Extract 3d shows how the internal examiner finally provides an explicit disagreeing assessment, exposing the examiners’ diverging views. In what follows, the external examiner subtly calibrates and reorients the line of argument towards the higher grade five, again preparing the grounds for a joint, but different, decision.

The open-ended question ‘what do you think’ in Extract 3c (lines 91–92) did not yield a clear response (data not shown). So, here, in line 133, the external examiner pursues a response with a polar question restricting the response options to a ‘yes’ or ‘no’-response: ‘do you think it’s better than a four?’. The question design indicates that the external examiner expects a confirming response. However, a confirming response will be dispreferred in the sense that it will reveal the so far implicit disagreement between the two examiners, setting up a cross cutting preference (Heritage & Clayman, Citation2011). In response, the internal examiner’s disagreement finally gets ‘on the record’ with a confirming response in line 136. It is indeed delivered as a dispreferred response, with delay, hesitation markers and downgrading (lines 133, 134, 136), and a subsequent account (line 138). Notably, in response (lines 141, 143), the external examiner provides an upgraded agreement with the internal examiner’s assessment about the of the literary part of the exam (see line 138), indicating strong agreement with the positive assessment.
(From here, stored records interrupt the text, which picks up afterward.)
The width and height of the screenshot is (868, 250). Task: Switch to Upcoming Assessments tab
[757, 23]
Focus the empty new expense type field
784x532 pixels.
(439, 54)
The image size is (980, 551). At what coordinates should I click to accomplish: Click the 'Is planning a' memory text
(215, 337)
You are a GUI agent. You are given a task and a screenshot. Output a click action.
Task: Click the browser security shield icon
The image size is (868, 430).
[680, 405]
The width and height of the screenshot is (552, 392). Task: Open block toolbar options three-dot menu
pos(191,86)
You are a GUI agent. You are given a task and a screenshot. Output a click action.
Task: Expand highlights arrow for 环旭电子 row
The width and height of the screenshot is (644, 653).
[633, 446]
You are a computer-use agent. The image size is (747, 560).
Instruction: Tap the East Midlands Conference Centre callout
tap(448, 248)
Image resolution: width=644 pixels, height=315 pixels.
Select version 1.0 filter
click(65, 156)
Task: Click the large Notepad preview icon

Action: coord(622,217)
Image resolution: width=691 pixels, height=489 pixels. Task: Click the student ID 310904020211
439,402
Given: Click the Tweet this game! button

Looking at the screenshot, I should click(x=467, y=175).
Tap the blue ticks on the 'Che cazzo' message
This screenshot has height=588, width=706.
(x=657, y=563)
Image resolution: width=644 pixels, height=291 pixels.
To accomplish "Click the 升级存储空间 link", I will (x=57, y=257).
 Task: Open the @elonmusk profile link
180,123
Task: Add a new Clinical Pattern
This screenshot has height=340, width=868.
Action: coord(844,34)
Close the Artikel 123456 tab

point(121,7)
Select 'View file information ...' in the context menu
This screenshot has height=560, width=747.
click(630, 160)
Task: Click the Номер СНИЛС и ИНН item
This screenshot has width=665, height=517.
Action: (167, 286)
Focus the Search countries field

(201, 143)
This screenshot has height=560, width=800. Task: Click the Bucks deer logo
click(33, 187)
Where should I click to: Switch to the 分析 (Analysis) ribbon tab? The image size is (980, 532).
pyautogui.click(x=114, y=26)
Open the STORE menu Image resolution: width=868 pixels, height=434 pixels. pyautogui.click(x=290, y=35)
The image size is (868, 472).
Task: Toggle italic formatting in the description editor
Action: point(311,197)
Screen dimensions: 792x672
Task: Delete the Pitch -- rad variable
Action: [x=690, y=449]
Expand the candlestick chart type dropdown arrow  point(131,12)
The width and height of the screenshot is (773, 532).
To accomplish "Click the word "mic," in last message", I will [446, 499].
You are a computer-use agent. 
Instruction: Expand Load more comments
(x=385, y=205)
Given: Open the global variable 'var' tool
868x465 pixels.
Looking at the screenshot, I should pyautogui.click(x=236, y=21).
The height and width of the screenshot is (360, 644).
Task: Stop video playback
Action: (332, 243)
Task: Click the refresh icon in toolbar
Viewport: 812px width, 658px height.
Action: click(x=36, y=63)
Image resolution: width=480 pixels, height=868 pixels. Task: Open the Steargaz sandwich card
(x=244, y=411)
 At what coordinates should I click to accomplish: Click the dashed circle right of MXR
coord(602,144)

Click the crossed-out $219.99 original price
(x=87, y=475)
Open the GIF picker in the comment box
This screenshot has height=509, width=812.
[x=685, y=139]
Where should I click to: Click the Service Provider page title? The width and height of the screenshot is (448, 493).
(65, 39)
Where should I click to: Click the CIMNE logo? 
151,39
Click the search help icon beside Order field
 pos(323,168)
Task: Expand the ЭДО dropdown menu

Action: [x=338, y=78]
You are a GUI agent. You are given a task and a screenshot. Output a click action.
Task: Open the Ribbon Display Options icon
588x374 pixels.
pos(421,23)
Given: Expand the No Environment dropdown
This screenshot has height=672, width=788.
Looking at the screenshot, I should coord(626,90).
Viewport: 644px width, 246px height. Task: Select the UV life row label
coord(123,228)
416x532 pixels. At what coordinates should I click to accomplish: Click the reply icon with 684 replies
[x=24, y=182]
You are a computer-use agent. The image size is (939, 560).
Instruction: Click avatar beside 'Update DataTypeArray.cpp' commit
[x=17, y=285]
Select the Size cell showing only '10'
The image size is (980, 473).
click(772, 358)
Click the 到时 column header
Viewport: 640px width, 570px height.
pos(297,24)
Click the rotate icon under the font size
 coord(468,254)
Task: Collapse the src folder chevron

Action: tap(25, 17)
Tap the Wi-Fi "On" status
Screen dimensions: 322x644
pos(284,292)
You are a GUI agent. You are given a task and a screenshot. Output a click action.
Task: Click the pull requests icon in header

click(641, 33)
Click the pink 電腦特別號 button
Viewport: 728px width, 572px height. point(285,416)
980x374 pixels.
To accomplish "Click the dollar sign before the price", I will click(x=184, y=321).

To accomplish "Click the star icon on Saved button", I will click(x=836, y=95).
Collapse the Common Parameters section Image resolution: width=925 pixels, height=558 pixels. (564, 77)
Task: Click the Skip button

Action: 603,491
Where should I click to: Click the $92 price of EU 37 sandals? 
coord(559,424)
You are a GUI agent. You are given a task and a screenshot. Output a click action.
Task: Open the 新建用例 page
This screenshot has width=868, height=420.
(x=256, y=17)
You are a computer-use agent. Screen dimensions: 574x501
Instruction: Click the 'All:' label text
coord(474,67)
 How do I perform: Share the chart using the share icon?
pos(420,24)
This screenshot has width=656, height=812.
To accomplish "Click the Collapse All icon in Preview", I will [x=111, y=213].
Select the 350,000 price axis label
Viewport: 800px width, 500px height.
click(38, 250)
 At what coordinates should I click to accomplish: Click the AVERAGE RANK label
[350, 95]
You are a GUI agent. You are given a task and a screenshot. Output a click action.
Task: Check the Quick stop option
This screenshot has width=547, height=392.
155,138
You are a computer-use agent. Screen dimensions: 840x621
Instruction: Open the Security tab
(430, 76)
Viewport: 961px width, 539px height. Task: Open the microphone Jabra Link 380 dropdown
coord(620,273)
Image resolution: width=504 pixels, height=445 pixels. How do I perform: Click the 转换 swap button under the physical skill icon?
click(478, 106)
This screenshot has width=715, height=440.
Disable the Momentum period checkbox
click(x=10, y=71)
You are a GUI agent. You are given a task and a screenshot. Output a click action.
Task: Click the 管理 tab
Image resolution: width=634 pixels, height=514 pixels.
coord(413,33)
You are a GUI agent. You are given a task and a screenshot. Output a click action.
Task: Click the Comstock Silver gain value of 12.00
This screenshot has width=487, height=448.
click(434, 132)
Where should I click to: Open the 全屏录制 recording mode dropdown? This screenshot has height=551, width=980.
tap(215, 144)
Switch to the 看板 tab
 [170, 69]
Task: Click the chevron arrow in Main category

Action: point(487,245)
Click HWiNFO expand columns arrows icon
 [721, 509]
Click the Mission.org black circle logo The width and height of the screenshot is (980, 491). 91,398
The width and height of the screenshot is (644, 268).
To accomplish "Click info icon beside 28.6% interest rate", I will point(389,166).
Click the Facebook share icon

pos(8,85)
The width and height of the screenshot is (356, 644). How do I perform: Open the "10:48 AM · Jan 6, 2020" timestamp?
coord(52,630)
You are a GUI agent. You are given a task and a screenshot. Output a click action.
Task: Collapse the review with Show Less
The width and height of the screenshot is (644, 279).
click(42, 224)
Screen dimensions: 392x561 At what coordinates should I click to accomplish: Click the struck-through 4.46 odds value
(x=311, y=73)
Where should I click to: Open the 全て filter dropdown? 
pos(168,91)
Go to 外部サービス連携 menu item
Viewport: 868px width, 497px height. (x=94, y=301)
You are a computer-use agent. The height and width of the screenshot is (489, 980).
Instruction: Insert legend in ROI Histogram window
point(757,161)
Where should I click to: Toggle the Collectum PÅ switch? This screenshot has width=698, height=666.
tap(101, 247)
The strong agreement is evident in the upgraded utterances in lines 141, 143 and 145.

In what follows, the external examiner continues with additional assessments (lines 145–161). However, in contrast to the patterns showed in previous extracts, where the external examiner has argued towards the lower grade four, the assessments at this point are designed as positive and upgraded, tilted towards the higher grade five. This is evident in the notable shift in the assessments from consisting of positive, but downgraded elements as described until now, to positive, upgraded assessments. Moreover, the ‘x, but y-format’ we have seen throughout (extracts 3b–3d), with the negative element appearing last, and thus given most weight, is reversed here: In lines 152–154 the external examiner uses the same format, but with the negative assessment first, followed with the positive assessment, framing the positive part as the most prominent, or working as an excuse for the weakness, both tilting the assessment towards the higher grade five.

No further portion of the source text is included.